For their home race, Michelin will be supplying soft and medium rear slick tyres, that are asymmetric with a harder right shoulder due to the number of right-hand corners. Both of these rear tyres are brand new versions, which haven’t been used before this season. For the front slicks, the riders will be able to choose from soft, medium and hard options, while wet tyres will be available in soft and hard. There will once again be no intermediates available as these are made with the same construction as the tyres that were withdrawn after Argentina.
It’s also the home round for Avintia’s Loris Baz. The Frenchman struggled at the last race in Jerez with the same tyre issues as everyone else, especially after being pushed off-line at the beginning of the race and having to fight to regain position. It’s only Baz’s second time racing at Le Mans in MotoGP, after finishing 12th there on his home debut last season.
The French Grand Prix is a big weekend for another Ducati rider, namely Pramac’s Danilo Petrucci. Petrucci crashed during the Phillip Island pre-season test in February and suffered a number of fractures in his hand. The Italian was hoping to race at the season opener in Qatar in March but had to withdraw on the Saturday after aggravating the injury during the practice sessions. Since that weekend he has been very careful with his recovery and hasn’t done any training on a bike, concentrating instead on recuperation and some work in the gym. Despite crashing at Le Mans a number of times in the past, it is a circuit that Petrucci likes and he is hoping to be strong enough to race this weekend.

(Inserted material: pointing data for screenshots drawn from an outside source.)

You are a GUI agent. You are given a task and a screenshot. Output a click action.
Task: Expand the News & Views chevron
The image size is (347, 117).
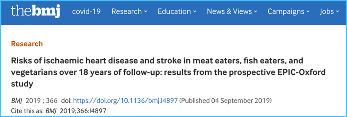pos(255,12)
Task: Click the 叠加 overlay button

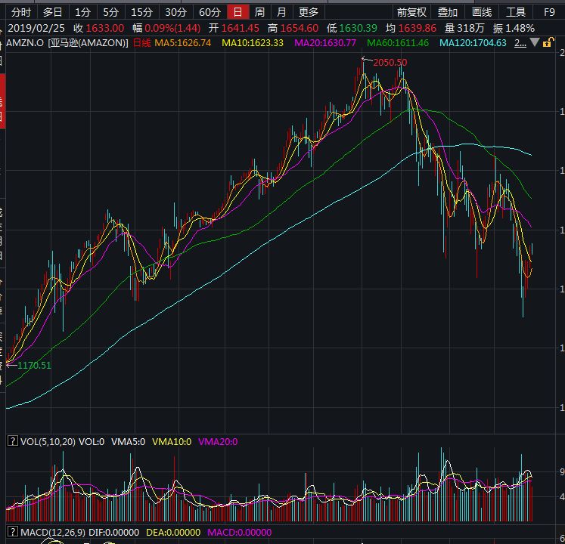Action: tap(448, 12)
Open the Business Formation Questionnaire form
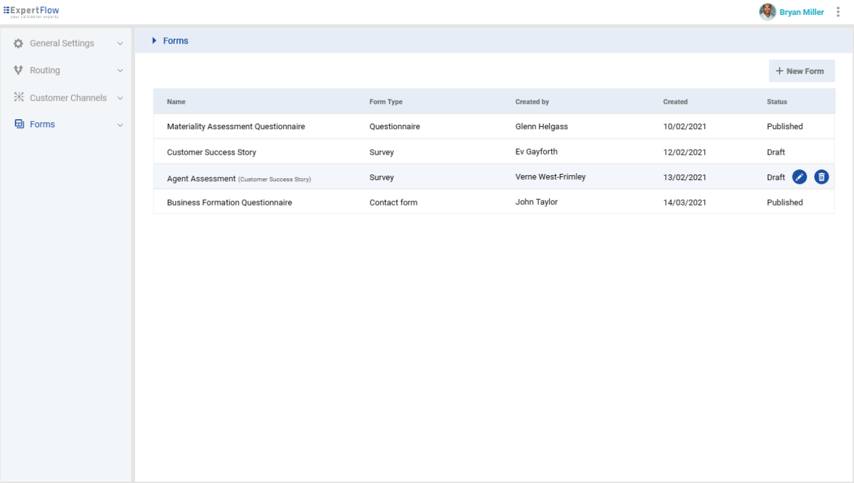854x483 pixels. [x=229, y=202]
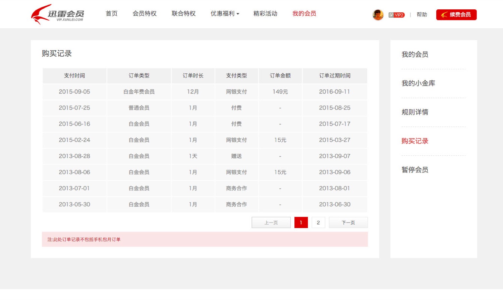The width and height of the screenshot is (503, 300).
Task: Select current page 1 button
Action: point(301,223)
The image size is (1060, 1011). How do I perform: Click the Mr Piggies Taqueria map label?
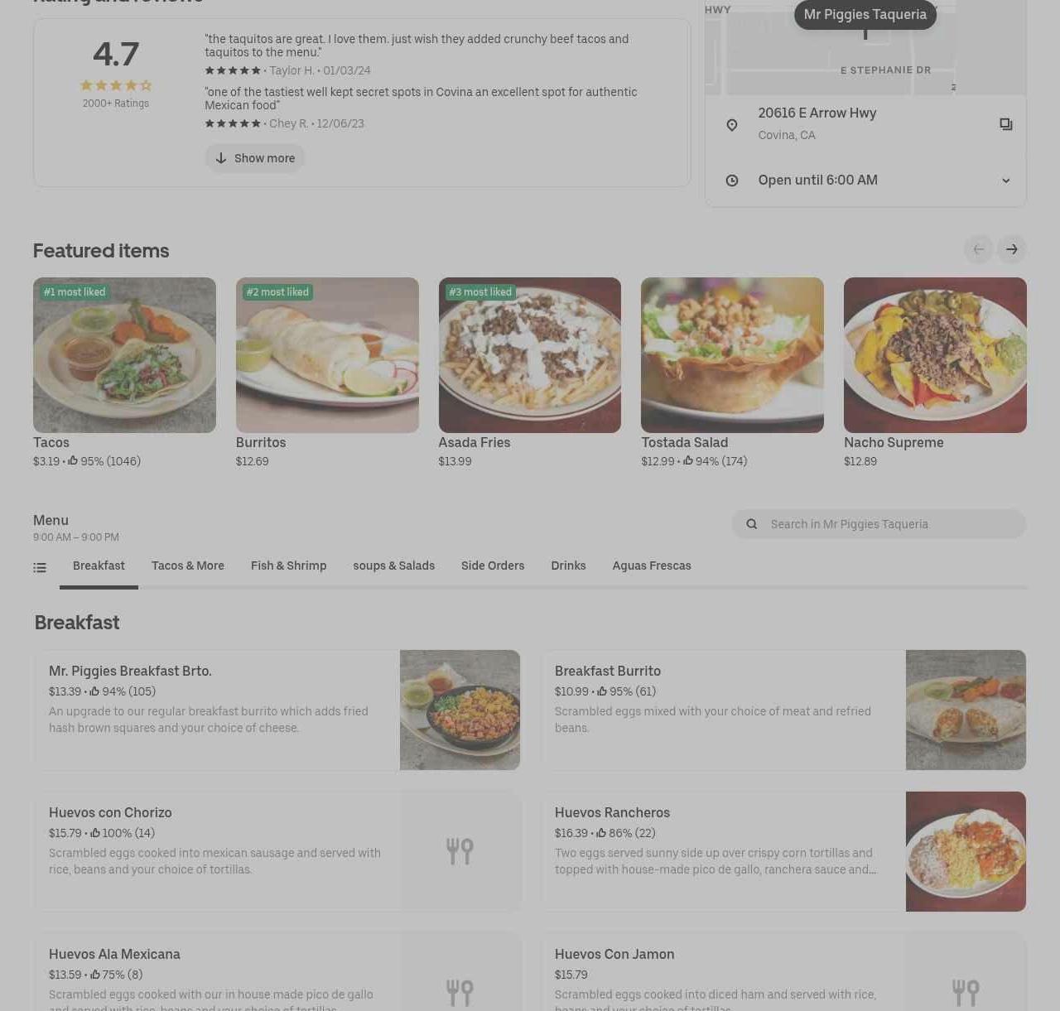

Before any wheels have turned nothing is certain about this weekend’s race, it’s likely to be full of further uncertainties for teams and riders over setup, while tyres will almost certainly play their part once again. But if Yamaha are able to pick up where they left off in Spain, it’s hard to see anyone beating the boys in blue to the chequered flag… don’t think that the rest of the grid won’t be trying, though!